At 90 pounds, she's in remarkable health. Not so when her weight drops to 80, but that hasn't been an issue since she started gentle steady bouncing several times a day on her "Cellerciser."
That's where she sits now, lithely twisted into a lotus position despite a hip that was broken in her mid 80s.
"You know how you can feel kind of old when you get up in the morning," she says, hair shimmering white, eyes bright, "all that goes away."
On the move
It is Tuesday, another sunny day, and McDowell is learning to let her skeleton do the work so her muscles will be more efficient.
"Notice how you're standing," teacher LeeAnn Starovasnik almost whispers in low, soothing tones in a darkened schoolroom at the Lifetime Learning Center near Sand Point.
"Notice how your arms are hanging. Do they hang lightly or is it work?"

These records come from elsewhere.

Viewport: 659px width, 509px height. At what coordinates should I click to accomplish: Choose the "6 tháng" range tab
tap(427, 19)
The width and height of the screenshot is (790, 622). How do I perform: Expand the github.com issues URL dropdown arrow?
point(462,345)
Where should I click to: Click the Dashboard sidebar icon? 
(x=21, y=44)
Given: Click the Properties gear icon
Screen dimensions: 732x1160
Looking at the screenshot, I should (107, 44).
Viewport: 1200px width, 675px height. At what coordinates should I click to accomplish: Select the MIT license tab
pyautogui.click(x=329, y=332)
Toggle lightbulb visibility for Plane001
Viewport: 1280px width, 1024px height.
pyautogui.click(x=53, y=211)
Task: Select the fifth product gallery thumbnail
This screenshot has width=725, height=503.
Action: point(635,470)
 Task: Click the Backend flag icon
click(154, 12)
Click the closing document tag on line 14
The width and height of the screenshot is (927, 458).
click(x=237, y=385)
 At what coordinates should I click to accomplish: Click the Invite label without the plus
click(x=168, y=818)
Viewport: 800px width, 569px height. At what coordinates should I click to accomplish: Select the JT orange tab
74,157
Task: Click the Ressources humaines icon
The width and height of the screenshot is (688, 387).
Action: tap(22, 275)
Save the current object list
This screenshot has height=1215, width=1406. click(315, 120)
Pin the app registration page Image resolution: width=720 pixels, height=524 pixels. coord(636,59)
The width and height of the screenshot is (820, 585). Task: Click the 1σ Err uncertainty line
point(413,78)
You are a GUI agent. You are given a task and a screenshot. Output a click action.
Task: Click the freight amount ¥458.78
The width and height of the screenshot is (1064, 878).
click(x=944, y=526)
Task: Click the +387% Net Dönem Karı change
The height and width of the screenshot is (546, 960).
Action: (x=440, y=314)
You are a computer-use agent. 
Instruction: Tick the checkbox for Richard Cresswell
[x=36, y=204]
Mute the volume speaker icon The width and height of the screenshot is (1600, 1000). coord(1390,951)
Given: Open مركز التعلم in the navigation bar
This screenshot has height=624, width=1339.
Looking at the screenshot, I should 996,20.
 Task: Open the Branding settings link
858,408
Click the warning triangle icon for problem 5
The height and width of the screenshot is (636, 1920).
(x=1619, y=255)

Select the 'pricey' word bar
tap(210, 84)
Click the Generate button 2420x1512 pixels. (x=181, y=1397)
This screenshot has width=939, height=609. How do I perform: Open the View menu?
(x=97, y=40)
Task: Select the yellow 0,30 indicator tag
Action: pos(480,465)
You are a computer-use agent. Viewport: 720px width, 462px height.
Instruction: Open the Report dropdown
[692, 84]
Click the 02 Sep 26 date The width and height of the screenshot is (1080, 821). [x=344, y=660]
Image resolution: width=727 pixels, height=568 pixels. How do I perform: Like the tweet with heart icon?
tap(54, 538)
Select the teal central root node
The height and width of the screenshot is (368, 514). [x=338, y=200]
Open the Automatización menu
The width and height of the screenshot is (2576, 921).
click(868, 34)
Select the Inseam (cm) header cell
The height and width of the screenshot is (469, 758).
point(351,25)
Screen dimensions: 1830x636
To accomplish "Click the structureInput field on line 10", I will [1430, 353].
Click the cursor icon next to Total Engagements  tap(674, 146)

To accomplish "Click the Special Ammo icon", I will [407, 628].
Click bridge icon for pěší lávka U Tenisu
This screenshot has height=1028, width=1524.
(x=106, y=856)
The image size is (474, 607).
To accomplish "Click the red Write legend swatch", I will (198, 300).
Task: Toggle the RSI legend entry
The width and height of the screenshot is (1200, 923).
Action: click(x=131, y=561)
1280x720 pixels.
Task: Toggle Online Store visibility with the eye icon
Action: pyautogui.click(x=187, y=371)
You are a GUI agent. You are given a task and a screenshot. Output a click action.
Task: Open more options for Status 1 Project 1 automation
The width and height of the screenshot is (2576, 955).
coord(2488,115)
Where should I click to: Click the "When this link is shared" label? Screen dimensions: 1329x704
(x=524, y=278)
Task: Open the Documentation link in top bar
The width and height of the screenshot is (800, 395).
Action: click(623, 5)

The Feldenkrais Method of Movement is a subtle retraining of the nervous system, reminding people of how to move with ease, much as they did naturally as toddlers. It's so subtle this group of five seniors looks like an aerobics class caught in molasses.
"We don't even think about how we are connected," says McDowell, thin body lost in a pink sweat suit.
Here at the Lifetime Learning Center, where McDowell takes classes on writing her life story, senior health - and would, if she could get there an extra day, study comparative religions - she is the oldest but among the most lively.
In her occupational life, she sought isolation. She dropped out of teacher's college after a quarter, repelled by the idea that all those students would be looking at her.
She worked the graveyard shift at Western Union in Belltown through the Depression because there were fewer people at night.
But these days she seeks places where she can reach out to people, including Seattle meetings of the Alaska-Yukon Pioneers.
"It was such a rugged place, there's a friendship there," says McDowell, who traveled by dog sled as a child. "They all care about one another."
McDowell gives as good as she gets at the Lifetime Learning Center. Ages range from 48 to her 94, says Shirley Hauck, director.
As some students continue their quest for knowledge even as they recover from broken hips or strokes, McDowell inspires.
"Anything is possible because they have inside them an incredible individual power," says Hauck. "Ruthmary shows them they can keep that power."
Still on the journey
The Catholics set McDowell on a journey that is still fully under way.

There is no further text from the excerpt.